Stored data entries
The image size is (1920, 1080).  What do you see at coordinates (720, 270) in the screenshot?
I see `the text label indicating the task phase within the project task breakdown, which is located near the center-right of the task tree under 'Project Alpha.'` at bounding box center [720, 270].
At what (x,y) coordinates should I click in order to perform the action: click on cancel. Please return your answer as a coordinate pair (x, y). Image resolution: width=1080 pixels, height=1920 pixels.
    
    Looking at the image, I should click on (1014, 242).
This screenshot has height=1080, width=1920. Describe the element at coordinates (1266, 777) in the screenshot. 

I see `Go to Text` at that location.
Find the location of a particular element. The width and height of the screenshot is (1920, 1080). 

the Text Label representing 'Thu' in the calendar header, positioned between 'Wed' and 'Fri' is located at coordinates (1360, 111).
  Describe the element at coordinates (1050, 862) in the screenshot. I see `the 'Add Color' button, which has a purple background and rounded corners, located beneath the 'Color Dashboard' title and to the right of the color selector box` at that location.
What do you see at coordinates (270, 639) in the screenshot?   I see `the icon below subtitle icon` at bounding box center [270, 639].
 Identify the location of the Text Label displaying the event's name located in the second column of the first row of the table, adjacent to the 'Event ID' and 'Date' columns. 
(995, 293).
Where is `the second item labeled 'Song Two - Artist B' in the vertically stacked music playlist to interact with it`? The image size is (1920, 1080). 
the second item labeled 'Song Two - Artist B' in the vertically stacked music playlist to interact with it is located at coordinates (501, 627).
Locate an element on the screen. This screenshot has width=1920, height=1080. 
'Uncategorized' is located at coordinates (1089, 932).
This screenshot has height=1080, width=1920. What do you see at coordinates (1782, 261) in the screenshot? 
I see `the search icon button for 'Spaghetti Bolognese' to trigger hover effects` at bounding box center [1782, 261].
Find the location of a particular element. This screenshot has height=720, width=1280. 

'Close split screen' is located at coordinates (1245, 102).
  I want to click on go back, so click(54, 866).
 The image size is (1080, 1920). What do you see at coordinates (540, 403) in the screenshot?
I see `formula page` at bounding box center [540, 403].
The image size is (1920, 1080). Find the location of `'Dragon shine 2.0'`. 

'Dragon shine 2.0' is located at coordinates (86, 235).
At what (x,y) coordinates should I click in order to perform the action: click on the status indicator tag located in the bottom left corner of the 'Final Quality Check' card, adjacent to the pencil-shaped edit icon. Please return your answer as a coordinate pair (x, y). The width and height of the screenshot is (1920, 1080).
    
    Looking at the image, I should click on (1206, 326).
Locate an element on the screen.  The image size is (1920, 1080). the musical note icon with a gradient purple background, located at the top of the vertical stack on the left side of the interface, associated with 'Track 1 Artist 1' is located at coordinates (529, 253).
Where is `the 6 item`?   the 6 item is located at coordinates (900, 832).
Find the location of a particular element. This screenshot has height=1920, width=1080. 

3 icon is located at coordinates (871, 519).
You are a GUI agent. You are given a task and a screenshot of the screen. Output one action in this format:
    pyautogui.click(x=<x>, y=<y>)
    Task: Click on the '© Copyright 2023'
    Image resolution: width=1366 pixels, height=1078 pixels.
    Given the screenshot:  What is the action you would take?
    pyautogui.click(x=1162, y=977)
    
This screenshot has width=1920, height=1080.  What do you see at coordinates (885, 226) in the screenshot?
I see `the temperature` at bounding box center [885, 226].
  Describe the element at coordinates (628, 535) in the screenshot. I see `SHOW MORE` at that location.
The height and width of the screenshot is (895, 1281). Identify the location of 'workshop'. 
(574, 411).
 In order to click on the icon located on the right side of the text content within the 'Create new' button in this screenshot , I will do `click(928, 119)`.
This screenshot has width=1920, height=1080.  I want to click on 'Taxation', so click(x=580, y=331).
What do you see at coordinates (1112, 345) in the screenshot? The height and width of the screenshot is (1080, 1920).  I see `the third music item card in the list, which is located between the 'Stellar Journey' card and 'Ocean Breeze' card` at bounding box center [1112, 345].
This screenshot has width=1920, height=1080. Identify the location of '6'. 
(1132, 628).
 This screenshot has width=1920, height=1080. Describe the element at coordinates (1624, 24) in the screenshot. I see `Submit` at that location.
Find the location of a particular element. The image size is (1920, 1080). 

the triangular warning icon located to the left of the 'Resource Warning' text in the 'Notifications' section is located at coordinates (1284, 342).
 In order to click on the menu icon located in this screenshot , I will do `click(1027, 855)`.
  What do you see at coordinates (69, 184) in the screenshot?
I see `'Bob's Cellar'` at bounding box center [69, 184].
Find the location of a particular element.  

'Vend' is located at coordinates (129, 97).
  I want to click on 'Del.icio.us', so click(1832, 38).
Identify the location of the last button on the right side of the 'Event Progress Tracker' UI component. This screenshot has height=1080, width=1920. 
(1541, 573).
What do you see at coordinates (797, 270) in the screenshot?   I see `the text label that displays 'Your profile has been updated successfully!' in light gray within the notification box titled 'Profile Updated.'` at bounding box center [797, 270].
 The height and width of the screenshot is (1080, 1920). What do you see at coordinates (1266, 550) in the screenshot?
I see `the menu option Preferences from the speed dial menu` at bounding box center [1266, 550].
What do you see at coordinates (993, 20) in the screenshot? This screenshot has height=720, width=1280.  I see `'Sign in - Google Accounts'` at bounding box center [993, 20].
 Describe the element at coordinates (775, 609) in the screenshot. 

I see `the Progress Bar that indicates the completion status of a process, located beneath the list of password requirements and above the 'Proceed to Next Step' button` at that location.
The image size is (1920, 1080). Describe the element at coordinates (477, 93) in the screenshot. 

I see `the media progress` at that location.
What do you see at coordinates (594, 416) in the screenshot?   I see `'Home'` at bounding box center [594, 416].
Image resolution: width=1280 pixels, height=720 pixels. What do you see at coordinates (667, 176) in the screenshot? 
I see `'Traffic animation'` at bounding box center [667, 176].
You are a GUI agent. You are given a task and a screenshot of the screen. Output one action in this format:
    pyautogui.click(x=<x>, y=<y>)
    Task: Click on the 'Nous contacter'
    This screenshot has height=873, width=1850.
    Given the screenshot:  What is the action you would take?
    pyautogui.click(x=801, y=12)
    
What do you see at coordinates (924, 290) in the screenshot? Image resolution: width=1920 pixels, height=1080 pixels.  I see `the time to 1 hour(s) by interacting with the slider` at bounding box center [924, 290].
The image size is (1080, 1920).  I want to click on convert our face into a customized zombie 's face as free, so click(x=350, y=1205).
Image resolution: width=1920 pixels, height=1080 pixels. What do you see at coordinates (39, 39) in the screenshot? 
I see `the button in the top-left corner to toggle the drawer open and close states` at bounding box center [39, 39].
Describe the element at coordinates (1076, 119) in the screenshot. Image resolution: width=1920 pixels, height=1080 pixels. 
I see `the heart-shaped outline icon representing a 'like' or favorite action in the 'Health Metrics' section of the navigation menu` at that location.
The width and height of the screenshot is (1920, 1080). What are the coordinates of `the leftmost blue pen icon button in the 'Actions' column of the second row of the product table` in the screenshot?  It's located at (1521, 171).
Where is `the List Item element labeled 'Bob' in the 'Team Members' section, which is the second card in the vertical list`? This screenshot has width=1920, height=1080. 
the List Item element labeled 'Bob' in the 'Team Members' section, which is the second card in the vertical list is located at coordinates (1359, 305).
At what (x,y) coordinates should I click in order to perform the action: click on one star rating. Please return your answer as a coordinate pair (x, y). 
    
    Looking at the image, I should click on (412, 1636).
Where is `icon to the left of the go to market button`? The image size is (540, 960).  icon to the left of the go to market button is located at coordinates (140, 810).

■ Required work ■
Edit the part of the material that opens with the line containing "Describe the element at coordinates (1076, 119)" and closes with the line containing "The width and height of the screenshot is (1920, 1080). What", replacing "screenshot" with "screen image" and leaving everything else unchanged.

■ Result ■
Describe the element at coordinates (1076, 119) in the screen image. Image resolution: width=1920 pixels, height=1080 pixels. 
I see `the heart-shaped outline icon representing a 'like' or favorite action in the 'Health Metrics' section of the navigation menu` at that location.
The width and height of the screen image is (1920, 1080). What are the coordinates of `the leftmost blue pen icon button in the 'Actions' column of the second row of the product table` in the screen image?  It's located at (1521, 171).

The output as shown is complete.